AMD: RDNA 3 Speculation, Rumours and Discussion

Status
Not open for further replies.
You mean 192 CUs right? Yeah that would be better than 2 GCDs with 96 CUs each and should be a reasonable size on 5nm especially with memory and cache broken off into separate chiplets. It would be a much lower risk option for the first chiplet arch.

Yes 192. I probably had "6" on the mind due to 96 (Navi 21) and 256 (old configuration).
 
It's like all the patents reportedly linked to RDNA 3 describe the main desire for the MCM implementation be opaque to SW. Hopefully, these claims really do apply to RDNA 3 and not to a RDNA 3 + X.

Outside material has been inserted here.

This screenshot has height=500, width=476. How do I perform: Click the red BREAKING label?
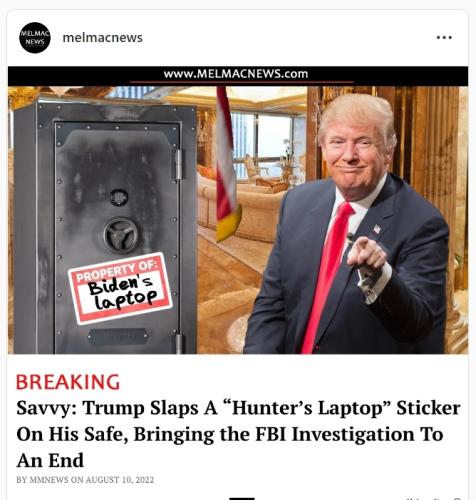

// Found the recent patent describing a relatively straight-forward way to split pixel operations between chiplets:

it seems, that desire is not easy to fulfill

Might as well speculate this for Navi 31:
  • 3x GCDs of 16x WGPs and 4096 VALU lanes, each about 100mm² +
  • 3x MCDs of 128-bit GDDR and 128MB infinity cache, each around 150mm² +
  • I/O die of 150mm²
  • 24GB GDDR
That's 900mm² for 7900XT.

Then this for Navi 32, re-using Navi 31 chiplets:
  • 2x GCDs of 16x WGPs and 4096 VALU lanes, each about 100mm² +
  • 2x MCDs of 128-bit GDDR and 128MB infinity cache, each around 150mm² +
  • I/O die of 150mm²
  • 16GB GDDR
That's 650mm² for 7800XT.

Then Navi 33, 7700XT is approaching 400mm² as a monolithic GPU with 16x WGPs, 128MB infinity cache, 128-bit 8GB GDDR.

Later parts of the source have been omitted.